Once all Seafarers are registered in the MARINA Integrated Seafarers Management On-Line (MISMO), this system can provide detailed statistics by 2021 when most active Seafarers will have registered in MISMO they have to renew certificates. Until then, we have to make do with what we get and duplicate data from different agencies.
Light on the end of the tunnel may be the improved communication between government agencies like MARINA, CHEd and POEA which hopefully leads to exchange and linking of systems to get rid of duplications.
MW. If growth stagnates or even falls back, what could be the reasons and how can we remedy?
JM: First, recognize that the Philippines has a lot going and will continue to play an important role. If we are to loose some ground, then this is most likely to three C’s: Costs, Claims and Complacency.
The Philippines is no longer the only low cost option. Owners shift to other nationalities. It’s a personal choice often driven by commercial pressures. I always say you do not have to be the cheapest as long as you make sure you are the best. Performance counts. It’s about cost vs. quality.
Claims remains a sensitive issue despite stricter legislations.
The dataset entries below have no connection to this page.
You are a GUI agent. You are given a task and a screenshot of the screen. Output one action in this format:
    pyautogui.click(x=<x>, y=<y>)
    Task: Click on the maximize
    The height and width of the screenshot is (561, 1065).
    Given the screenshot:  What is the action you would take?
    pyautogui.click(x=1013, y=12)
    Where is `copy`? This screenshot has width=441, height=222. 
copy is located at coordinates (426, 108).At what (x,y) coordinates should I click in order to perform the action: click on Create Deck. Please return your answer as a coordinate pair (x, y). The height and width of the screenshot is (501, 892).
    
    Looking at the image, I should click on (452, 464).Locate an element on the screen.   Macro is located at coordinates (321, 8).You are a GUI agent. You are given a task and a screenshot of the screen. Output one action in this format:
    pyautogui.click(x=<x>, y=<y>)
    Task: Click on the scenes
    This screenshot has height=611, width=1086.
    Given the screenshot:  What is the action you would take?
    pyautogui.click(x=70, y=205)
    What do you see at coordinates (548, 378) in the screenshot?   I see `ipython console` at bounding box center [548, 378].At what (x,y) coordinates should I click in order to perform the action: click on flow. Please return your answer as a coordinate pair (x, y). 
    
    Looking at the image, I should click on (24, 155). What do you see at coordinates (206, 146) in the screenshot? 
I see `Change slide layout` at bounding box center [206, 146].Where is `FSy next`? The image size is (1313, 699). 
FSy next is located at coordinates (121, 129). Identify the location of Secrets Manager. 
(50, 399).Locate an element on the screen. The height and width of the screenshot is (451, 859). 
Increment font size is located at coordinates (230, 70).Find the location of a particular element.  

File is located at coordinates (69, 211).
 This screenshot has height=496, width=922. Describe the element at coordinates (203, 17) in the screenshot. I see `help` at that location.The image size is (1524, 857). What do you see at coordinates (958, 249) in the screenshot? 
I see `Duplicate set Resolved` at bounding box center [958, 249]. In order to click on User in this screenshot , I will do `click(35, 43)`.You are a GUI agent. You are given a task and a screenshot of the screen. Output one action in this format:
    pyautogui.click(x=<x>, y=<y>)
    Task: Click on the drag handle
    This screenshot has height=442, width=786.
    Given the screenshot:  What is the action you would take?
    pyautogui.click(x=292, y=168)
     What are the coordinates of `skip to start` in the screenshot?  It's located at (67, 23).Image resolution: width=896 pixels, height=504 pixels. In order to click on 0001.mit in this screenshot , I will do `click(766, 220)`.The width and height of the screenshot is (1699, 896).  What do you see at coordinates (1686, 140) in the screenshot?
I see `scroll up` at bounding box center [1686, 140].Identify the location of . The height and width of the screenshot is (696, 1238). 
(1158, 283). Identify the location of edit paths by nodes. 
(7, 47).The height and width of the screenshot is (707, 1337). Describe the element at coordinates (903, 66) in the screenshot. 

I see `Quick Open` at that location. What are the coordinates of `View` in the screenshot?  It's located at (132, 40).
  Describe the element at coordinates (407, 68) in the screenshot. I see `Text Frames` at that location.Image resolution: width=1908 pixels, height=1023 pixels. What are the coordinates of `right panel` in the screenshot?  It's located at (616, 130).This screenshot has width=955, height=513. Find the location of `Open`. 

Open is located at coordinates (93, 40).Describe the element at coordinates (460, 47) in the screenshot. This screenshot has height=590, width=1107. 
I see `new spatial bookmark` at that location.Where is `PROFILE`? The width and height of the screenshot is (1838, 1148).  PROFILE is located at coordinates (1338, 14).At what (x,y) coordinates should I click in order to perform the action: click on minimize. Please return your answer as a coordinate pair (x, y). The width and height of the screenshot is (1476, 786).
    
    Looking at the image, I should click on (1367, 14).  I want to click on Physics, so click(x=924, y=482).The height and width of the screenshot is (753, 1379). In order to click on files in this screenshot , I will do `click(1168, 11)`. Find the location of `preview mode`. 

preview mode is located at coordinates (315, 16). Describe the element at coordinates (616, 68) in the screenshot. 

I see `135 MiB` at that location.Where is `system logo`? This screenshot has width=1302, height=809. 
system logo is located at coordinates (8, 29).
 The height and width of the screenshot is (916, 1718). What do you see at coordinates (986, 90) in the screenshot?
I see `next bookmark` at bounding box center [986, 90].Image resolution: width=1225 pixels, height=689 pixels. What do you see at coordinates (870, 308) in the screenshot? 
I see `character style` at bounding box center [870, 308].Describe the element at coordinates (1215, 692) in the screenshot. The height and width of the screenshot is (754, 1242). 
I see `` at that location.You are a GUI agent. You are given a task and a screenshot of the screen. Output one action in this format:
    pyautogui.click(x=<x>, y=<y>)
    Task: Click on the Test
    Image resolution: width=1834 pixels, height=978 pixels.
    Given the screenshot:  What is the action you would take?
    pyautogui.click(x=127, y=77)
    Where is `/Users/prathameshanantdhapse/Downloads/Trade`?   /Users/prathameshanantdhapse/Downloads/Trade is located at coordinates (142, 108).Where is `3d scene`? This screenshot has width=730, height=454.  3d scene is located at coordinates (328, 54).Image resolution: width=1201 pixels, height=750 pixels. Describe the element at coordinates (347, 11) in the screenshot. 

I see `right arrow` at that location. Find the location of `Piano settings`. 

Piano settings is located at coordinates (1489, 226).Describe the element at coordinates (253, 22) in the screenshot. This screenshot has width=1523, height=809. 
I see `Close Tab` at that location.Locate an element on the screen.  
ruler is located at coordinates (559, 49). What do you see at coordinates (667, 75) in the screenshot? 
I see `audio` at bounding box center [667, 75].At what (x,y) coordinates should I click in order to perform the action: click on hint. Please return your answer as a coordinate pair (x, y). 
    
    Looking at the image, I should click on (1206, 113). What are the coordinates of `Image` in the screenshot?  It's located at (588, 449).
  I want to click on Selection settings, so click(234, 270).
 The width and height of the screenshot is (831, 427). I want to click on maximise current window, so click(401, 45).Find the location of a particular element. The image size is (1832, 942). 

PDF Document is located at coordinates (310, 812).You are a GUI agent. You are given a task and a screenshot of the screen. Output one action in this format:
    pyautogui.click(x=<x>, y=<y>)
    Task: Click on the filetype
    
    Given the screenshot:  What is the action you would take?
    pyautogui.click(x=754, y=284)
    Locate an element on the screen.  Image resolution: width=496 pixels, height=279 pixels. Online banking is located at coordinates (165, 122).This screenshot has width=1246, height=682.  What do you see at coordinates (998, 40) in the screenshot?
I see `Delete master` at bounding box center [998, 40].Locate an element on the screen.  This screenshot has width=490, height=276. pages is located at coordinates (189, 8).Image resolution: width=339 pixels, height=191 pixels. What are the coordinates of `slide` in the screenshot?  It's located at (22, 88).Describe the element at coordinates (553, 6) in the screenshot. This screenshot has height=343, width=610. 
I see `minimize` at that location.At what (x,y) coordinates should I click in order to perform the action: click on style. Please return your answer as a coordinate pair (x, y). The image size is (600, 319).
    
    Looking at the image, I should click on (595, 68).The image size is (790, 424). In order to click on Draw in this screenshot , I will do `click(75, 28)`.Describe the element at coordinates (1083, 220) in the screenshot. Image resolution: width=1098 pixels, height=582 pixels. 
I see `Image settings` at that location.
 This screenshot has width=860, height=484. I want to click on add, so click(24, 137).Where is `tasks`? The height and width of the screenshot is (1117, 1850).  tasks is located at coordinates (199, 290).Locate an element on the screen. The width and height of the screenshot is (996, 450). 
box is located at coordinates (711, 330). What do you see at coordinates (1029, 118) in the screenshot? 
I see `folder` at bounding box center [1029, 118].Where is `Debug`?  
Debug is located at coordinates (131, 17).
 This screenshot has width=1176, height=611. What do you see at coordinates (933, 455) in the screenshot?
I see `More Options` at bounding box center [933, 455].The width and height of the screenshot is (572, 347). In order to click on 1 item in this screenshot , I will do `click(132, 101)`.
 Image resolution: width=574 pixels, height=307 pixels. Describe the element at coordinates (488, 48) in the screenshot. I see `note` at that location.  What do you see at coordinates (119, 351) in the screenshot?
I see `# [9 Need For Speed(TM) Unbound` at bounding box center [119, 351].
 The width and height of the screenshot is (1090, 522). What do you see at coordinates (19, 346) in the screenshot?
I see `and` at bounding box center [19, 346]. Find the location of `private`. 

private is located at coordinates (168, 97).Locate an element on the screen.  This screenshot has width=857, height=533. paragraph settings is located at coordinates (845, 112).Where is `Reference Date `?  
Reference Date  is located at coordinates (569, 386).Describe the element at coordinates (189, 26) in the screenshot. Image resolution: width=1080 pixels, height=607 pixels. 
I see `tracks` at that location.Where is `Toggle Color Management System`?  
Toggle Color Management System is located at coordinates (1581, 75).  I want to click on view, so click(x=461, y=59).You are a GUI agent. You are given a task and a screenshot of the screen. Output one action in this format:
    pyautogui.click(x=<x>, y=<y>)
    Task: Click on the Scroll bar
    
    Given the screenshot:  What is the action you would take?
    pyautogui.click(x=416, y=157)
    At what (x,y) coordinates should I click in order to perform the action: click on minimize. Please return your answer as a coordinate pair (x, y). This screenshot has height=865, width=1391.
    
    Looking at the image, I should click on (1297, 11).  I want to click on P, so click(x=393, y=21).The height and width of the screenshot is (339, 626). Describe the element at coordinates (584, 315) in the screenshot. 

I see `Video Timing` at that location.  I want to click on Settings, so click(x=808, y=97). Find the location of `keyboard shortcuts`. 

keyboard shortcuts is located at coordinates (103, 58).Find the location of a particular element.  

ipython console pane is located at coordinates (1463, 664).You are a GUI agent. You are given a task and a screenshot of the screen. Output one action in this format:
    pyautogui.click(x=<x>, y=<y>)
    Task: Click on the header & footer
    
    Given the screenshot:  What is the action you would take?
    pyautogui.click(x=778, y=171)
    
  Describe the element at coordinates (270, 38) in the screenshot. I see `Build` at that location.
The industry seems to shoot itself at the foot by insisting for arbitration through the NCMB in most CBA’s in the hope this would lead to more balanced verdicts than was the case in NLRC.
It did not. Quite the opposite happened, as I understand from P&I representatives. Irony has it that at the same time NLRC verdicts seem to become more balanced. So one step forward and one step back and clearly a work in progress as it seems to rattle stakeholders and sets the Philippines apart from other nationalities.
Being complacent emerges if you have been successful for a long time and loose sight of what is going on around you. Do not take your position for granted. That applies to the Philippines as a leader in global manning. It is also what we tell our seafarers: ‘Do not take anything for granted. Let performance do the talking’.
I still think that if our Officers and Crew on board work as a team, look after each other and the interests of the shipowner, and let performance do the talking they are a very hard team to beat.
MW. Any suggestion or aspiration for the Philippines?
Aim higher beyond clearing the next audit. Focus on clearing the EMSA audit and become fully compliant but beyond that we should aim higher. Making the minimum standard is maybe good enough for some but let’s not stop there.
If we want to create maritime professionals of the future that drive growth, we should aim and aspire higher. Our cadets have to compete globally with starters who come with a better education. Some even with four or five years of education. I am not an advocate to lengthen the education but let’s have a look at the present system.
A good step forward was the implementation of the K12 which added two years to the high school basis. If spend well on additional math/science skills, this will improve the level of enrolees in maritime colleges. Maritime colleges still consists for about 1/3 of general non-maritime topics. We may reduce this to 20%, but it still means, at least, 6 months in a 3-year maritime college is lost to non-maritime topics like ‘appreciation for the arts.’
The burden for making up for this gap is left to the shipowners who have invested heavily in additional training and onboard development. Do not take for granted they will continue to do so forever. And what about new skills required for the future?
Keep innovating, keep improving and you will have the future. That is the challenge. Aim for a full glass instead of a glass half-full.